When I run VI, even for long periods of time, I see that the loss is stuck at a very high value (~200k). Running a posterior predictive check also reveals opposite behavior for observed and predicted RT.

My questions are: Is it worth it to continue pursuing VI in this case? If so, are there ways to improve optimization and/or efficiency? Or might there be better alternatives to this approach?
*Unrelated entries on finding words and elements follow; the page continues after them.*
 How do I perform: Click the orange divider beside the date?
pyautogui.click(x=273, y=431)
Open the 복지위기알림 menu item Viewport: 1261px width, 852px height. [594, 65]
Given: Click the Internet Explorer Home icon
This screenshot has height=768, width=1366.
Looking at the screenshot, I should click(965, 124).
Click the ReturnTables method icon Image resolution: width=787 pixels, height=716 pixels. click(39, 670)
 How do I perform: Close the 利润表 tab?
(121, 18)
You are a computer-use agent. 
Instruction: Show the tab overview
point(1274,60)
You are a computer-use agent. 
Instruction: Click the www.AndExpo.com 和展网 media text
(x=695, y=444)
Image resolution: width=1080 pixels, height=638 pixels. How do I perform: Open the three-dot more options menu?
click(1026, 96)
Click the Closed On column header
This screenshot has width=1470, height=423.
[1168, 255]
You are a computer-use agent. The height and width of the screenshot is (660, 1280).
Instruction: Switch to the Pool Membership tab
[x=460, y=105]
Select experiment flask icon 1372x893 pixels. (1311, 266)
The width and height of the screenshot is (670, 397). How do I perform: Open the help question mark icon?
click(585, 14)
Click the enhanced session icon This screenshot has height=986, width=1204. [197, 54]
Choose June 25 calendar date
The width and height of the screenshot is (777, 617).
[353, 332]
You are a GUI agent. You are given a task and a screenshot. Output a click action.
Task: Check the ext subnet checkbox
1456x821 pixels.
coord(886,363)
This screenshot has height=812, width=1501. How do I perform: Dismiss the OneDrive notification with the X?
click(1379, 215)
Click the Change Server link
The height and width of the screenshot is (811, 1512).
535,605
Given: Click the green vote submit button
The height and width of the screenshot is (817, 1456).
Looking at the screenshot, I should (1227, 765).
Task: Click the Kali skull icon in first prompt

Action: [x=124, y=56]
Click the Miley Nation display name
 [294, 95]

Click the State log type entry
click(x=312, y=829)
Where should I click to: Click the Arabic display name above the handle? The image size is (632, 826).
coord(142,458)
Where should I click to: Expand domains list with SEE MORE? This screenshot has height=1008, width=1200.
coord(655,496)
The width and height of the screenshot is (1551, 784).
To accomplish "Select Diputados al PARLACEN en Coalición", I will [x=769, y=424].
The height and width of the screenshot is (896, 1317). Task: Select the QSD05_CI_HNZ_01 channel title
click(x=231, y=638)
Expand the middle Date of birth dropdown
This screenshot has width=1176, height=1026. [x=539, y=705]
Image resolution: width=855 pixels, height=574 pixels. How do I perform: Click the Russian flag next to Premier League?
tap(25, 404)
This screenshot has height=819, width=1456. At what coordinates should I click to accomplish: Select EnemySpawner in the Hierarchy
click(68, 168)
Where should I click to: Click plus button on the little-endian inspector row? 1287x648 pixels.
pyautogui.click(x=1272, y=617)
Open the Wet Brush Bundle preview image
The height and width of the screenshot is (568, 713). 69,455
Thank you for this great package!

HSSM v 0.2.4

param_t = {
'name' : 't',
'formula' : 't ~ 1',
'prior' : {
'Intercept' : {"name": "Gamma", "mu": 0.15, 'sigma': 0.13, 'initval':0.01},
},
'bounds' : (0, 2),

When using NUTS:

And a posterior predictive plot of:

When using VI:

(from the tutorial)
with model_6.pymc_model:
advi = pm.FullRankADVI()

start = model_6.pymc_model.initial_point()
vars_dict = {var.name: var for var in model_6.pymc_model.continuous_value_vars}
x0 = DictToArrayBijection.map(
{var_name: value for var_name, value in start.items() if var_name in vars_dict}
)

tracker = pm.callbacks.Tracker(
mean=lambda: DictToArrayBijection.rmap(
RaveledVars(advi.approx.mean.eval(), x0.point_map_info), start
),
std=lambda: DictToArrayBijection.rmap(
RaveledVars(advi.approx.std.eval(), x0.point_map_info), start
),
)

approx = advi.fit(n=1000000, callbacks=[tracker])
vi_posterior_samples = approx.sample(1000)

A "t" posterior of:

And the posterior predictive plot:

frankmj · 2025-02-13T18:52:18Z

frankmj
Feb 13, 2025
Maintainer

The VI loss looks like it hasn't stabilized. Can you try reducing the learning rate ? (e.g. to .01 or .001) it may be just adapting too much between iterations

…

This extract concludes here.